Wick Communications
- Type: Private
- Industry: Newspapers
- Founded: July 30, 1984
- Founder: Milton I. Wick and his James L. Wick
- Headquarters: Sierra Vista, Arizona, U.S.
- Key people: Francis Wick, President and CEO Susan Ellis, CFO John D'Orlando, COO Reilly Kneedler, CoS
- Number of employees: 400+
- Website: wickcommunications.com

= Wick Communications =

American media company

Wick Communications (formerly known as Wick Newspaper Group) is a family-owned media company with 18 newspapers in 3 states. It also publishes websites and other specialty publications. The home offices are in Sierra Vista, Arizona, and it has newspapers in Arizona, Oregon and Washington.

== The Wick family ==
While in college, brothers Milton I. Wick and James Lester Wick started a business employing college students to sell books to farmers during the summer months. The two purchased their first newspaper in 1926. Over the years Milton managed the business and acquired 27 papers across the country. At the same time his business partner James worked as a foreign correspondent in Europe and focused on politics. After returning stateside he became editor of the newsletter What's Happening in Washington. In 1952, James published a book titled "How Not to Run for President, A Handbook for Republicans."

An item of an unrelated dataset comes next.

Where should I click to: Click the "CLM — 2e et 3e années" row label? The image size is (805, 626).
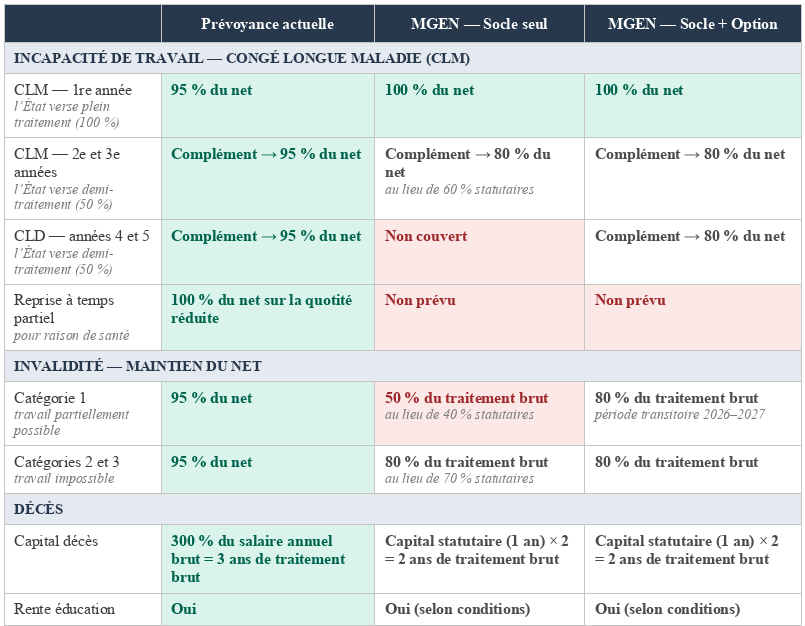click(67, 162)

In 1953, James organized a European tour with a group of 37 newspaper editors, including his brother. The venture was called Wick Editors Tours. The group were the first Americans to enter and report from Hungry and Romania after the raising of the Iron Curtain. The Wick brothers were among the first party of U.S. journalists allowed inside the Soviet Union after the death of Joseph Stalin. At the time of his death in 1964, James was the editor and publisher of Human Events, a Conservative newsletter. Right before passing, he sold his interest in Wick Newspapers to his brother Milton's sons Walter M. Wick and Robert J. Wick. The two took full ownership of the family business when their father Milton died on November 30, 1981. At that time the Wick Newspaper Group owned and operated 40 newspapers.

Milton I. Wick was inducted posthumously into the Arizona Newspapers Hall of Fame in 1996, and Walt M. Wick and Robert J. Wick were also inducted in September 2004.

In 2016, Robert's son Francis Wick was named CEO of Wick Communications. That same year Walter M. Wick died of pancreatic cancer. Robert J. Wick died in 2022. In August 2024, Francis Wick announced he will step down as company CEO. He was replaced by Josh O'Connor, an executive with Black Press.

== Acquisitions and sales ==
The company originated in 1926 when the Wick family purchased the Niles Daily Times in Niles, Ohio. The company bought The Daily Herald in 1947, and Williston Herald in 1961. Also in 1961, the Wick sold the Niles Daily Times and three nearby newspapers (the Girard News, the Hubbard News and the Suburban Reporter) to a newly formed enterprise. In 1962, Wick purchased a stake in the Sidney Herald.

The Wicks acquired the Sierra Vista Herald in 1967, the Argus Observer in 1968, Bisbee Review in 1974 and Green Valley News in 1978, Arizona Range News in 1981, Eastern Arizona Courier in 1983, KFMM and KCUZ in 1983, the Parker Pioneer in 1985, the L'Observateur in 1986, Half Moon Bay Review in 1986, Ojai Valley News in 1987, Richland County Leader in 1988, Douglas Daily Dispatch in 1989; The Daily Territorial, The Weekly Territorial and Ore Valley Territorial in 1990, Inside Tucson Business in 1992, Mat-Su Valley Frontiersman in 1996, Montrose Daily Press in 1997, Tucson Weekly in 2000, Capital Journal in 2005; and Anchorage Press in 2006.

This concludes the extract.